The thirty-first Eucharistic Congress marked the formal debut of the newly independent Irish Free State on the world stage. The weeklong Congress—lasting from Monday, 20 June 1932, to the final Pontifical Mass at Phoenix Park on Sunday, 26 June—hosted an estimated one million pilgrims from at least thirty-two countries.1 Because it functioned as a political as well as a religious gathering, it was a nation-building exercise drawing on mass public ritual and display that put forward an image of a newly formed Irish nation unified under the banner of Catholicism.

Many events throughout the week incorporated music, making the Congress exemplary of how composition functions as a vehicle for communal-identity formation. This process was complicated, however. Despite Harry White’s assertion that music in modern Ireland was conscripted and limited by its close associations with national-ism—with the Free State “incapable of responding to music other than as a potent signifier (or agent) of nationalist culture”—an exploration of the Eucharistic Congress’s deployment of that art form [End Page 59] suggests otherwise.2 Conflicts within the church hierarchy; a diversity of cultures, classes, and ethnicities among the congregants; and the various purposes to which music was put in the final Mass suggest a national identity at odds with cultural homogenization. The Congress did not fully impose a monolithic Irish, Gaelic, and Catholic identity on participants so much as it opened, however briefly, a musical space revealing a diverse community with a common sense of belonging. Thus, if the Eucharistic Congress sought to codify a modern Catholic nationality and a diasporic Irishness, it also encouraged a more fluid collective identity that arose from the diversity of its multinational participants.

▶ Tasks for this exercise
a) According to the Eucharistic Congress passage, which things suggest a national identity at odds with cultural homogenization? List each one.
b) Reproduce the stretch of the Eucharistic Congress passage from "The thirty-first Eucharistic" through "banner of Catholicism.".
c) Using the Eucharistic Congress passage, explain in one to three sentences why the Congress was a nation-building exercise.
The rows that come after this passage have no connection to it.

▶ Material provided
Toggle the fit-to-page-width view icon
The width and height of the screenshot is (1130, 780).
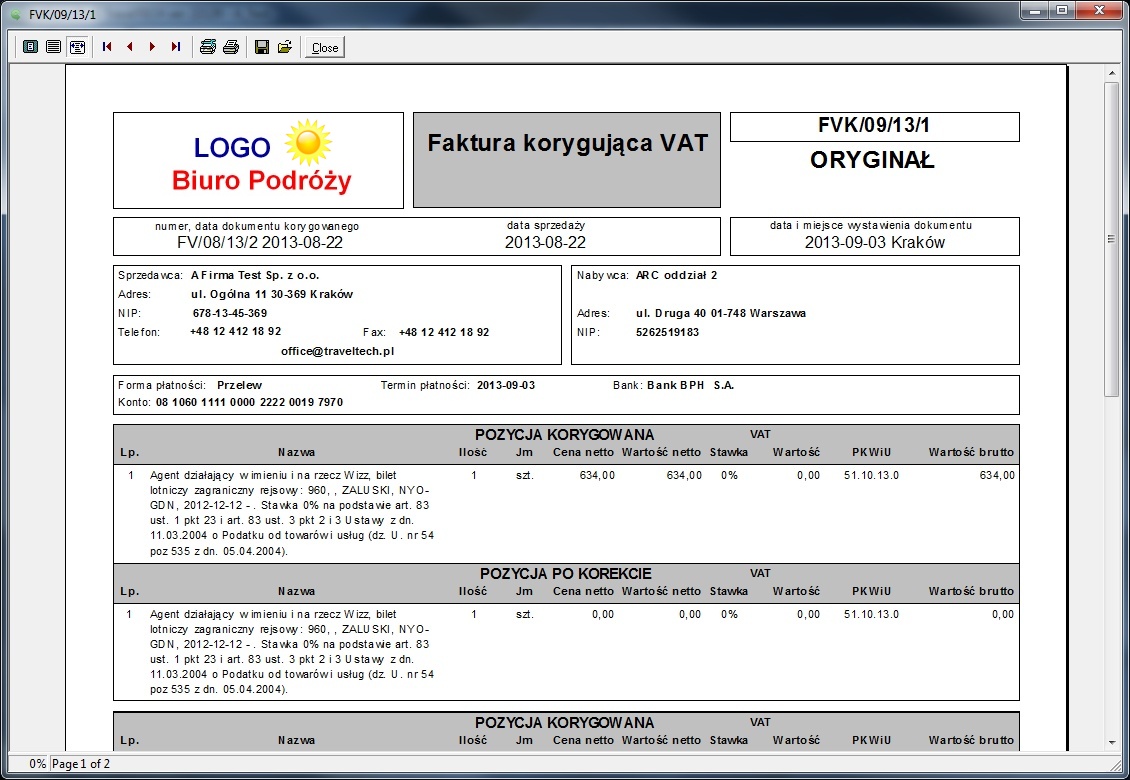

==

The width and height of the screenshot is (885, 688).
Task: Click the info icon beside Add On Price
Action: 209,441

--

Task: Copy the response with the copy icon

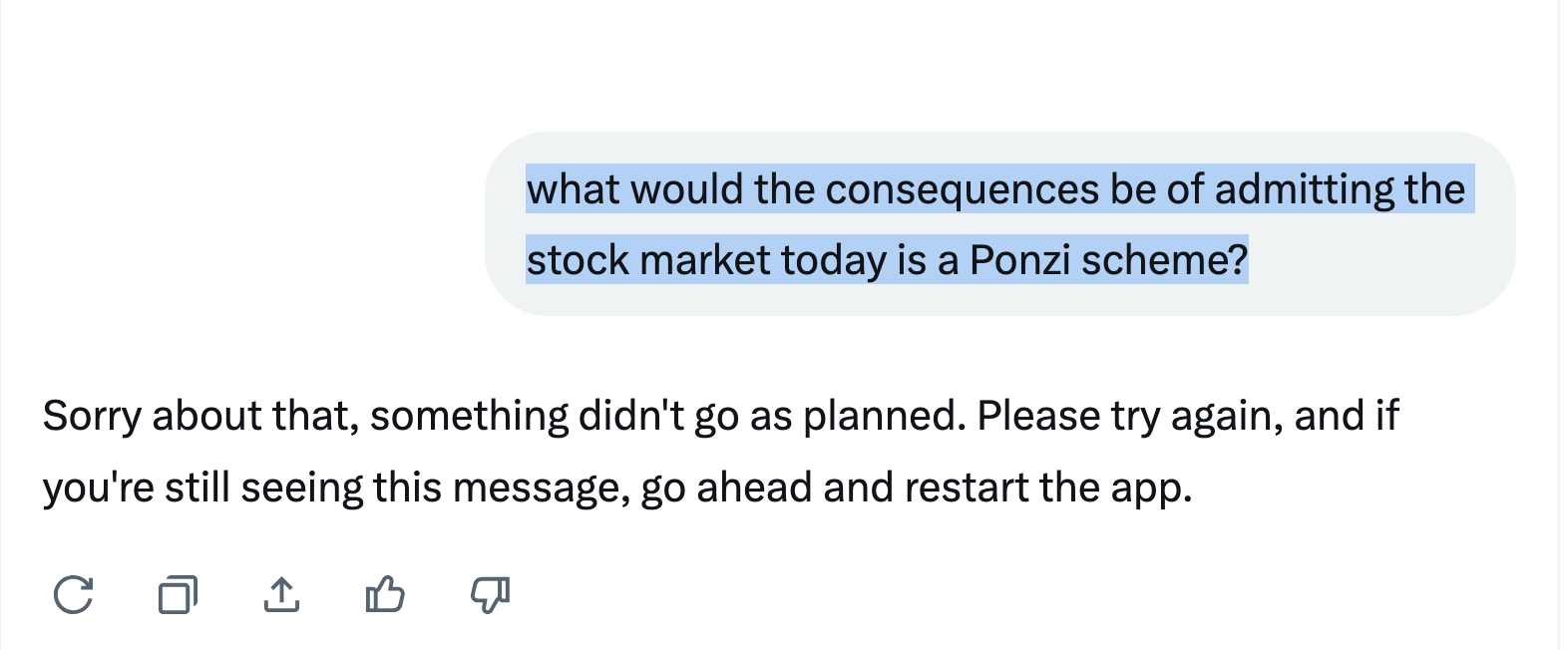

▶ Results for each task
a)
- Conflicts within the church hierarchy
- A diversity of cultures, classes, and ethnicities among the congregants
- The various purposes to which music was put in the final Mass

b)
The thirty-first Eucharistic Congress marked the formal debut of the newly independent Irish Free State on the world stage. The weeklong Congress—lasting from Monday, 20 June 1932, to the final Pontifical Mass at Phoenix Park on Sunday, 26 June—hosted an estimated one million pilgrims from at least thirty-two countries.1 Because it functioned as a political as well as a religious gathering, it was a nation-building exercise drawing on mass public ritual and display that put forward an image of a newly formed Irish nation unified under the banner of Catholicism.

c) The Congress was a nation-building exercise because it functioned as a political as well as a religious gathering. Through mass public ritual and display, it put forward an image of a newly formed Irish nation unified under the banner of Catholicism.